* _Try it_:
Pull out every line below containing the word "computer".

(Material to process begins)

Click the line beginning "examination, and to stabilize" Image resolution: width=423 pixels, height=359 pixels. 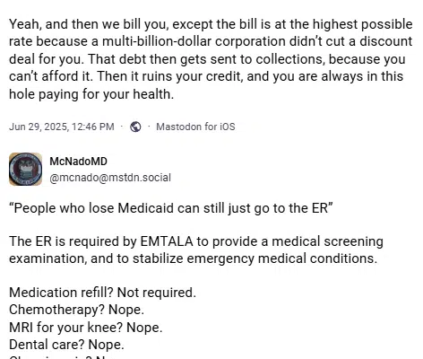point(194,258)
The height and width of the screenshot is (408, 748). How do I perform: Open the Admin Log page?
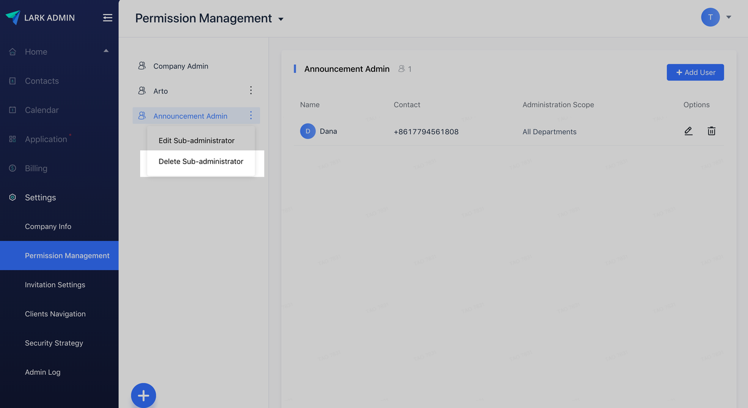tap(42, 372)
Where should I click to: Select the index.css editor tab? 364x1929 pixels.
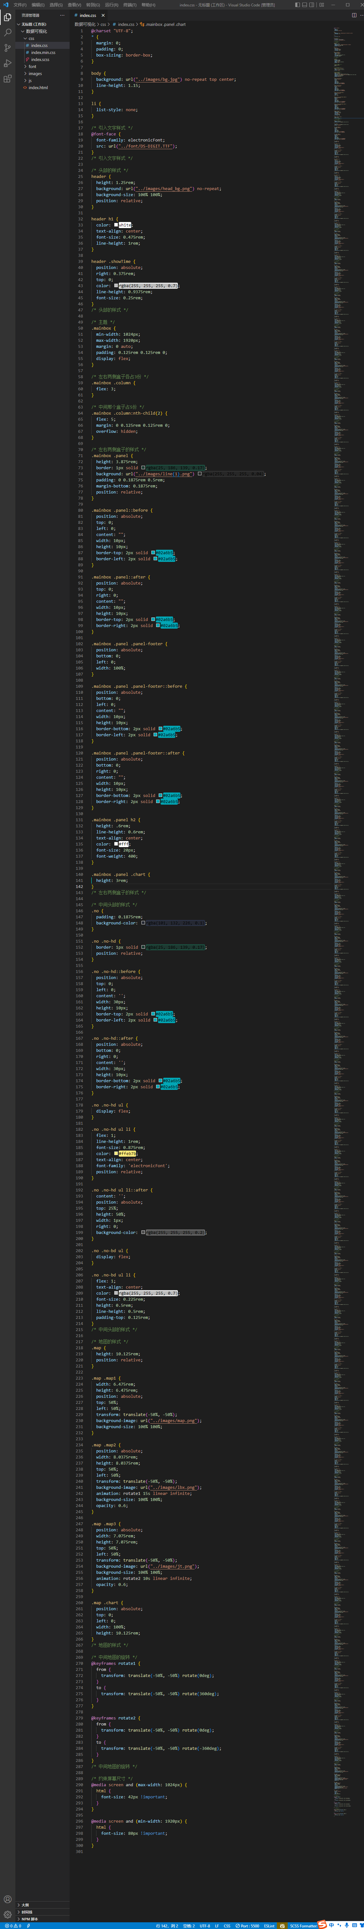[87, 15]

(Material to process ends)
(Material to process begins)

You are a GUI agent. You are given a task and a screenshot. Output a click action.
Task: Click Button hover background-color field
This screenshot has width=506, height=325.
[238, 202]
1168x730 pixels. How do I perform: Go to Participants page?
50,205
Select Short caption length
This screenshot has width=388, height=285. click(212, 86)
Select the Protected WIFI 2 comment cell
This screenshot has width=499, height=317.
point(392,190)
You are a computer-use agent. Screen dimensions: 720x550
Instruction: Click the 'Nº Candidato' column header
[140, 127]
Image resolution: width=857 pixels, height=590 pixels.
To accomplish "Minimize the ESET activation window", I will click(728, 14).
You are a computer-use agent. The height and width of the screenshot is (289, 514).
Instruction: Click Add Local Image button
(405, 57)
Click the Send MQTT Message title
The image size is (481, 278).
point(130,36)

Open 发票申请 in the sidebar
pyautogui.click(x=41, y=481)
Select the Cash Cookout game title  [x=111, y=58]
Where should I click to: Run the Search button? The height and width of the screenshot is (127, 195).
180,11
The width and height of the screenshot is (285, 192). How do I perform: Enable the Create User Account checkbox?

(Material to process ends)
(Material to process begins)

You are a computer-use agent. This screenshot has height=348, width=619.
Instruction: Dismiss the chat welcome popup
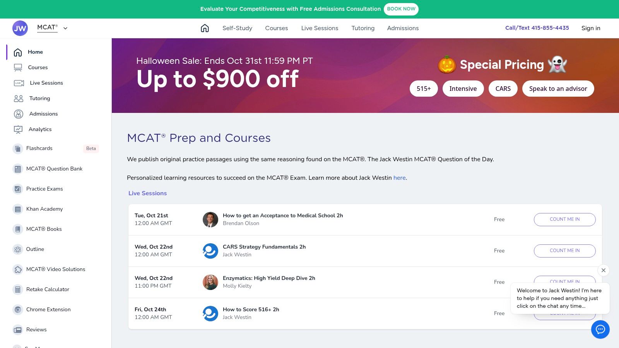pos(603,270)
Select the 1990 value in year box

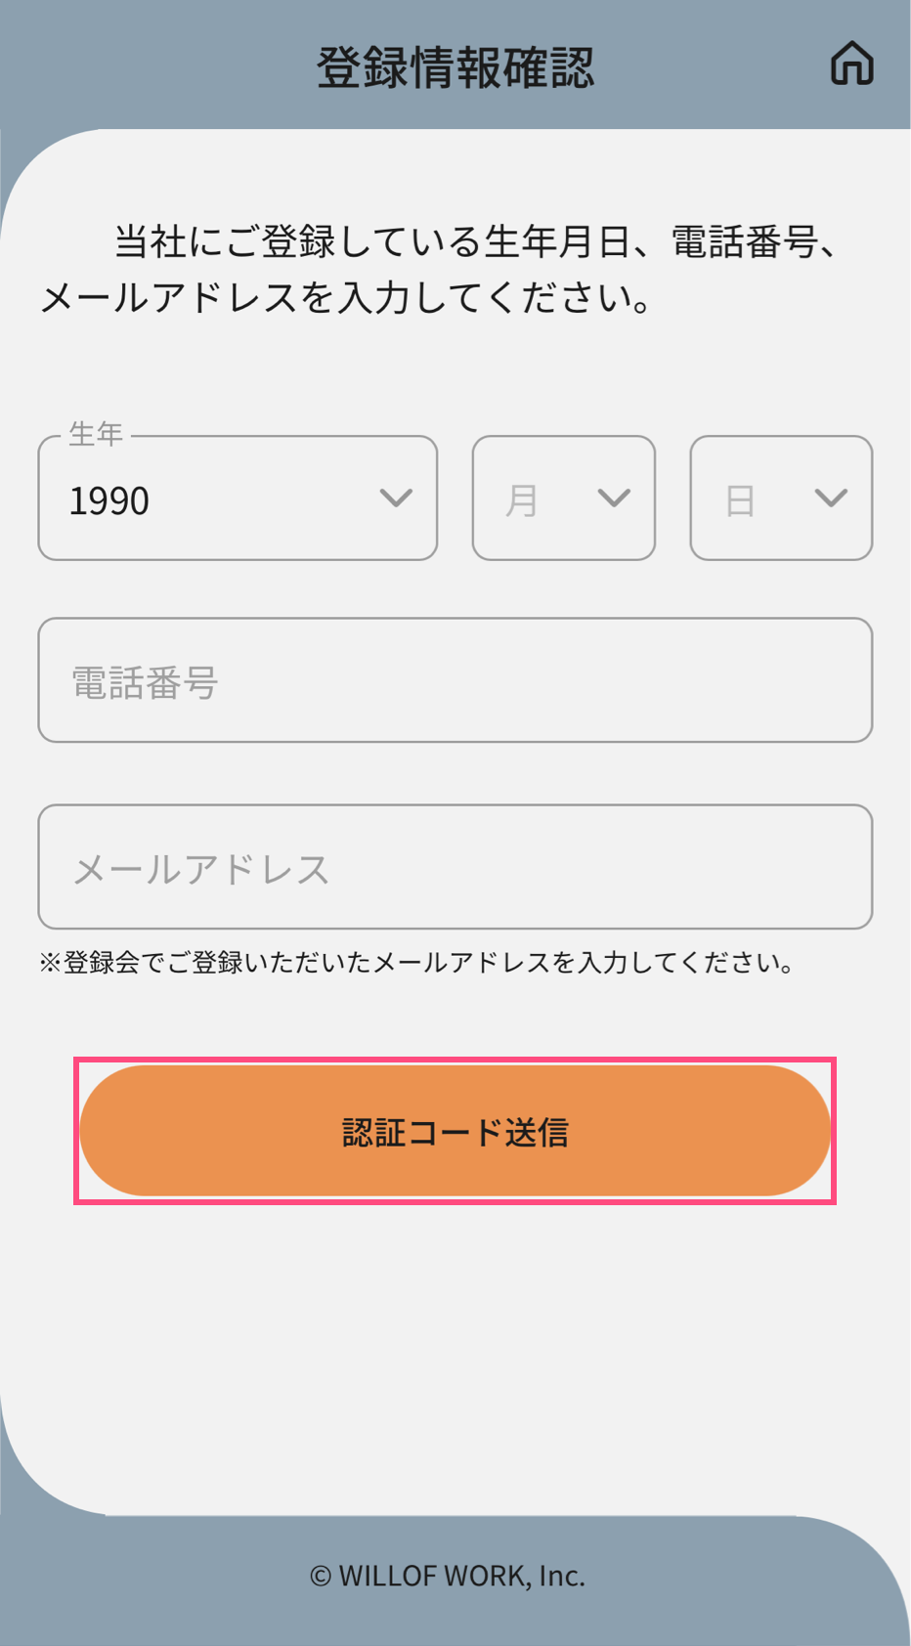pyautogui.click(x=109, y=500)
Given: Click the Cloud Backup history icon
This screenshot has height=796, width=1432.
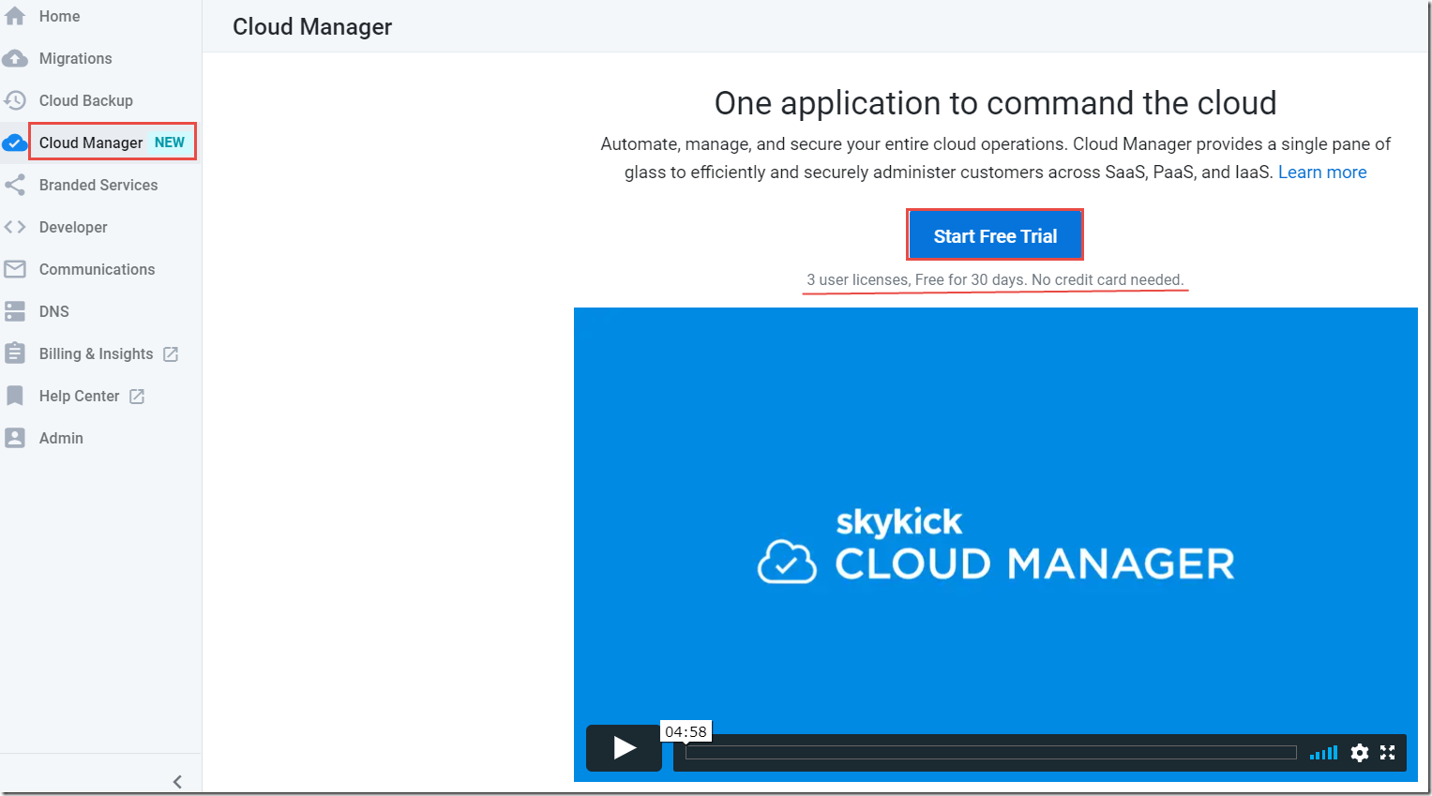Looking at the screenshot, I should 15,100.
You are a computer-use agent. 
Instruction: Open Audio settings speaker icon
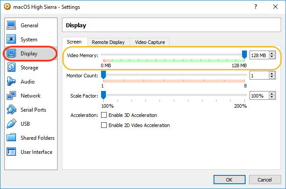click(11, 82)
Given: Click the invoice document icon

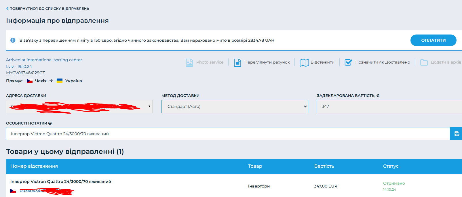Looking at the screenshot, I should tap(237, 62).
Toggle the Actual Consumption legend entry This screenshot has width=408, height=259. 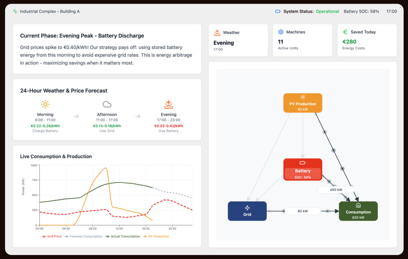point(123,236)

(Material to process ends)

* _Result of this task_:
You are a computer-use agent. Screen dimensions: 720x550
You are a computer-use agent. The height and width of the screenshot is (289, 514).
You are a computer-use agent. This screenshot has height=348, width=619.
You are a computer-use agent. 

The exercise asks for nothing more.